O abuso de poder e de autoridade em questão no Brasil
Enviada em 22/09/2021
Chama-se de abuso de poder toda ação praticada por pessoas que tem determinada influência ou cargos de poder e usam esse posto para não atender às leis ou regras de determinado local. Um exemplo desse fato foi o “voto do cabresto” que ocorreu no Brasil do século XIX, no qual coronéis coagiam seus subordinados a votarem em determinados candidatos sob a ameaça de perder o emprego ou a moradia. Atualmente, o problema permanece e traz sérios danos às relações sociais, afetando principalmente a lei e a igualdade política, social e economica entre os indivíduos.
Em primeiro lugar, é válido pontuar que o abuso de poder lesiona a Constituição brasileira, a qual configura como crime qualquer ação de beneficiamento próprio ou de pessoas próximas por meio do burlamento de leis. Assim sendo, o uso da própria altoridade para tais fins torna a o sistema corrupto e provoca o desequilibrio das instituições, sejam elas governamentais ou não. Consequentemente, o modelo democrático é afetado, o que abre espaço para a instalação de regimes totalitários no país.
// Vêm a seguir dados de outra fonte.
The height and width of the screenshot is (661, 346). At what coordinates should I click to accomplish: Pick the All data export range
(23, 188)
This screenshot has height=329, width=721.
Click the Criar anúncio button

Além disso, a igualdade pré-estabelecida juridicamente a todos os indivíduos também sofre perdas. Isso porque o Brasil tem, de acordo com o IBGE, mais de 50% da população com más condições de vida. Logo, a parcela dos habitantes que detêm determinado poder é baixa e cria uma situação de privilégio social, econômico e político, o que abre margem para o não cumprimento das leis. Dessa forma, a desigualdade brasileira se acentua e afeta ainda mais os desfavorecidos.
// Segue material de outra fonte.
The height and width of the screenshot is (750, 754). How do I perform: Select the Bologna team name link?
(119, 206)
Tendo isso em vista, são necessárias medidas que visem diminuir as ocorrências de abuso de poder. Portanto, o Supremo Tribunal Federal deve tornar a lei que proíbe a prática mais rígida e punitiva. O que pode ser feito por meio da criação de um departamento isolado, sem conexão com nenhum dos três poderes, subordinado apenas os STF e que irá monitorar as denúncias de coerção e estabelecer altas multas e até mesmo reclusão para os infratores. Com isso, a prática se tornará mais difícil e o país caminhará para padrões mais igualitários.